Per capire meglio come si sia giunti all’attuale dibattito sull’eutanasia, che si è materializzato intorno alla discussione sulla legge sulla Morte volontaria medicalmente assistita, occorre ricostruire l’itinerario che da oltre 10 anni sta percorrendo una certa classe politico-culturale. Al centro del dibattito, ad avallare una posizione altrimenti non difendibile, c’è l’enfasi posta sul principio di autodeterminazione e sulla volontà individuale come regola pressoché esclusiva della propria condotta.
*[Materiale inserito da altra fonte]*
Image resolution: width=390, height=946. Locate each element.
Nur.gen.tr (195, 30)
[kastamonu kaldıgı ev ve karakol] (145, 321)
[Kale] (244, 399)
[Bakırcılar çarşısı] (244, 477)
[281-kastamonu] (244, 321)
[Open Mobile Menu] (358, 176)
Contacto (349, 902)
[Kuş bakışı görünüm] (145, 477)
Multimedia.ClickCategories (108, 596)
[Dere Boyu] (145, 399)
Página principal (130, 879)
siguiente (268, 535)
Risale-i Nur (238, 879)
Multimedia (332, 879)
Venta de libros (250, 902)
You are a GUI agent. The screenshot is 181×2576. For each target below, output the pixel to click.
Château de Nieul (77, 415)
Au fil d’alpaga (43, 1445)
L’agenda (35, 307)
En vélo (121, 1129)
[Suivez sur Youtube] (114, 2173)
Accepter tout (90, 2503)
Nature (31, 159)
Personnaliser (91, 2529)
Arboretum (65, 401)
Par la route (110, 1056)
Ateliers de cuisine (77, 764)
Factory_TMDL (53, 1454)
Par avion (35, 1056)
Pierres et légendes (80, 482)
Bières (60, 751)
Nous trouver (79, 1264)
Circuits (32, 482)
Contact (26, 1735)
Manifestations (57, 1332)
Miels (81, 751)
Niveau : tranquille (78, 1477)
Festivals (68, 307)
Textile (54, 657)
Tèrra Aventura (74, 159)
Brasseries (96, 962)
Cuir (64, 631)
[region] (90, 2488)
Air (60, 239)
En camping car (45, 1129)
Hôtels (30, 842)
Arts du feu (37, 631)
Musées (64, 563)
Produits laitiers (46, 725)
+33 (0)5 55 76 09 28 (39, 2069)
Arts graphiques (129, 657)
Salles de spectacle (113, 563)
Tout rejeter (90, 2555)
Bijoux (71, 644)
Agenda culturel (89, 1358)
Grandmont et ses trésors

L’antefatto è rappresentato dalla vicenda di Eluana Englaro (1970-2009), a tutti ben nota. L’incipit del dibattito è comunque collegato alla consapevolezza che i pazienti non vadano lasciati soli davanti a situazioni che possono avere una propria drammaticità, oggettiva o soggettiva. Si volevano mettere le basi normative perché la perdita di autonomia, la solitudine, la sensazione di essere di peso per la propria famiglia o la stessa intensità del dolore, non diventassero mai per il paziente una ragione sufficiente per desiderare di morire. Si voleva accompagnare il paziente con una serie di cure particolari, le cure palliative, in una fase delicata della sua vita, mentre sperimenta una fragilità che lo consegna in modo significativo all’affetto e alla cura dei suoi familiari e di professionisti altamente qualificati, allontanando da lui il dolore, con tutte le terapie, farmacologiche e non farmacologiche, di cui si disponeva.
Nasce così la legge 38/2010, sulle Disposizioni per garantire l’accesso alle cure palliative e alla terapia del dolore, a cui segue nel 2017 la legge 219, Norme in materia di consenso informato e di disposizioni anticipate di trattamento. Due leggi strettamente collegate, ma con alcuni punti di frizione evidenti, che hanno decretato una sorta di conflittualità permanente, a cui la Corte costituzionale ha cercato di offrire una sua risposta e una sua sintesi.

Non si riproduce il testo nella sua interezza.